Moradores tentavam salvar suas motos e carros na Estrada da Gávea. Com a força da correnteza, as pessoas eram facilmente arrastadas. Os garis que trabalhavam no Escadão da Vila Verde chegaram a usar cordas para salvar um motoqueiro. Vários vídeos compartilhados nas redes sociais mostram imagens semelhantes em outros pontos da Rocinha.
Bueiros entupidos e dificuldade de escoamento da água
Uma das maiores consequências das chuvas de fevereiro é a dificuldade no escoamento natural da água. A qualquer chuva, por mais leve que seja, as ruas enchem rapidamente. Os bueiros seguem todos entupidos com lama, o que faz com que a água acumulada forme verdadeiras cachoeiras nas ruas da Rocinha. Moradores levaram horas para se deslocar dentro da Rocinha ontem por causa disso. Simplesmente não tem como passar.
Esse vídeo mostra o Escadão da Vila Verde e os moradores ilhados. Antes das chuvas de fevereiro já descia bastante água, mas agora que não há mais bueiros funcionando a água passa por cima e ninguém consegue circular por ali. O trecho se torna uma cachoeira e fica extremamente perigoso. Joana Ferreira, moradora da Vila Verde, relata que teve que esperar quase três horas até se sentir segura para passar pelo alagamento com a filha de apenas 4 anos.
Ciclovia Tim Maia desaba pela quarta vez
O forte temporal que atingiu a cidade ontem fez desabar, pela quarta vez, uma parte da Ciclovia Tim Maia, na Avenida Niemeyer. O trecho desabou por volta das 22h e fica na altura de São Conrado, no sentido Vidigal. Integrantes do grupo Salvemos São Conrado estavam bem perto do local na hora e presenciaram tudo. Em 2016 ocorreu a primeira queda, logo após a inauguração, quando uma onda atingiu a estrutura da ciclovia e deixou duas pessoas mortas. Em fevereiro de 2018 e 2019, outros dois trechos desabaram.
Chuva além da média para abril e queda nos investimentos em manutenção na cidade
O temporal que atinge a cidade desde ontem já superou a média de chuva esperado para o mês de abril. A expectativa era um volume de 149,7mm e choveu, em 24h, 273mm.

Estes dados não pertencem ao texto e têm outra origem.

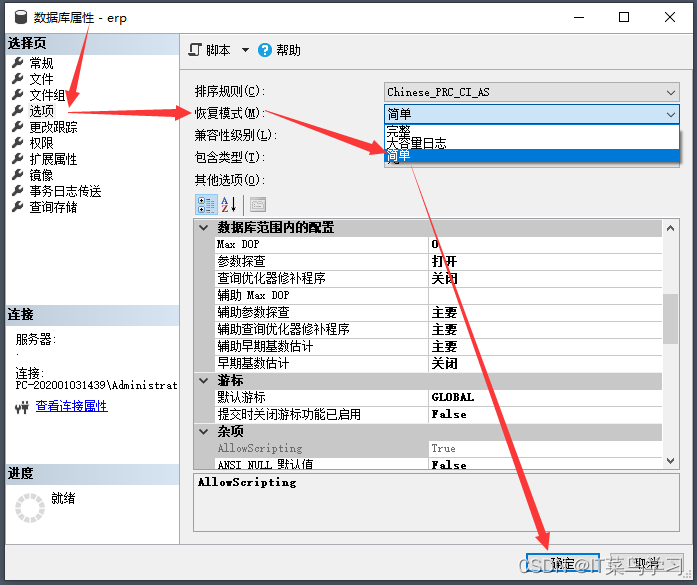
Task: Collapse the 数据库范围内的配置 section
Action: (x=205, y=228)
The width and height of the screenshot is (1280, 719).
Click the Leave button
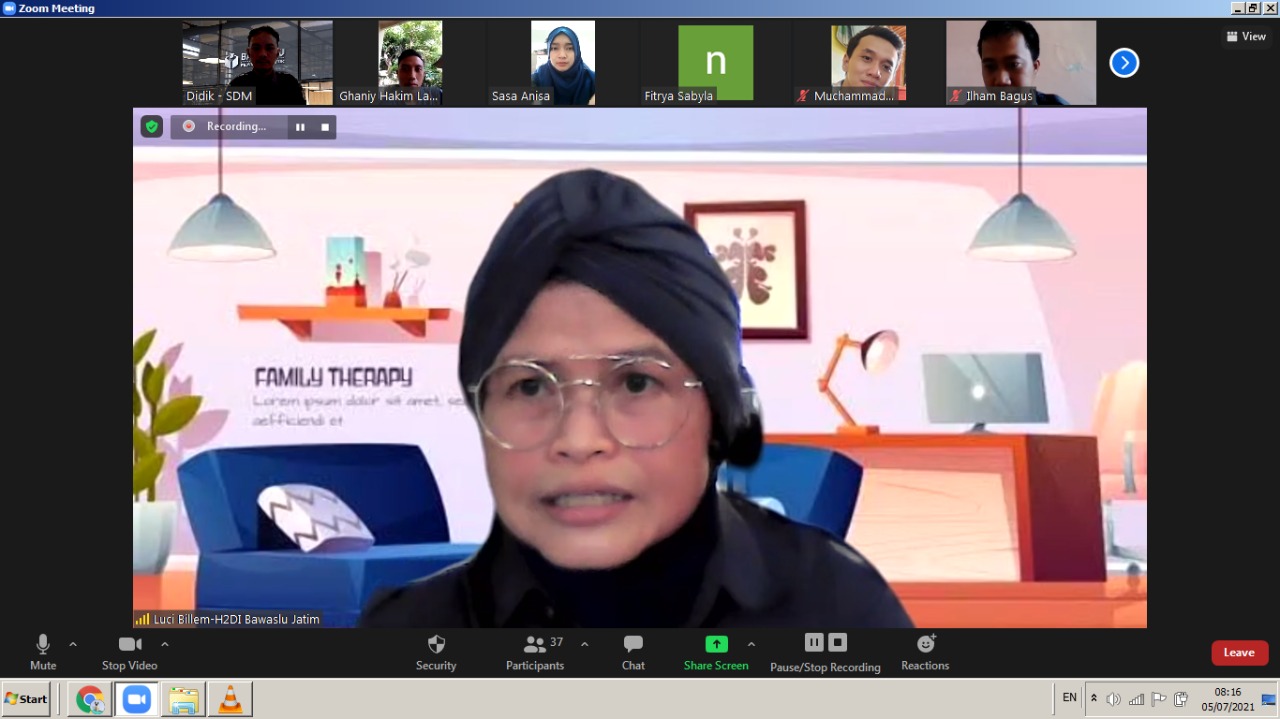tap(1239, 652)
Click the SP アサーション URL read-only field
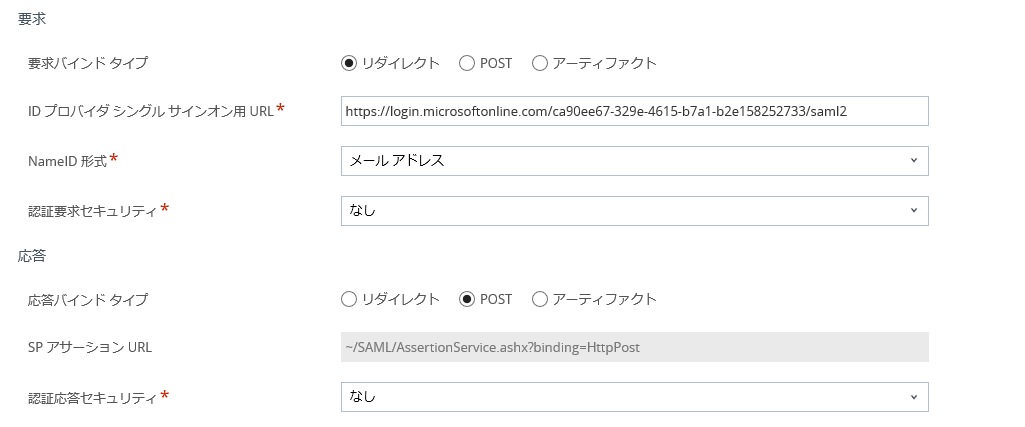This screenshot has height=427, width=1025. 634,347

Isso representa 82% a mais que o esperado, quase o dobro para todo o mês de abril. Em fevereiro, durante as chuvas do dia 6 e 7, o registro na Rocinha foi de 165,2mm.
Uma matéria publicada hoje pelo Jornal O Globo revela queda de investimentos da Prefeitura na manutenção da drenagem urbana da cidade e na contenção de encostas. Os dados foram obtidos no site Rio Transparente e mostram redução de investimentos desde 2016. Até o momento, em 2019, o município não gastou um centavo na manutenção da drenagem urbana da cidade e na contenção de encostas.
Está em andamento na Câmara Municipal do Rio a “CPI das Enchentes”, que investiga a atuação do poder público nesses temporais, que inclusive pede a atualização de pontos de apoio para chuvas na Rocinha, disponível no site da Defesa Civil, que se encontra completamente desatualizada.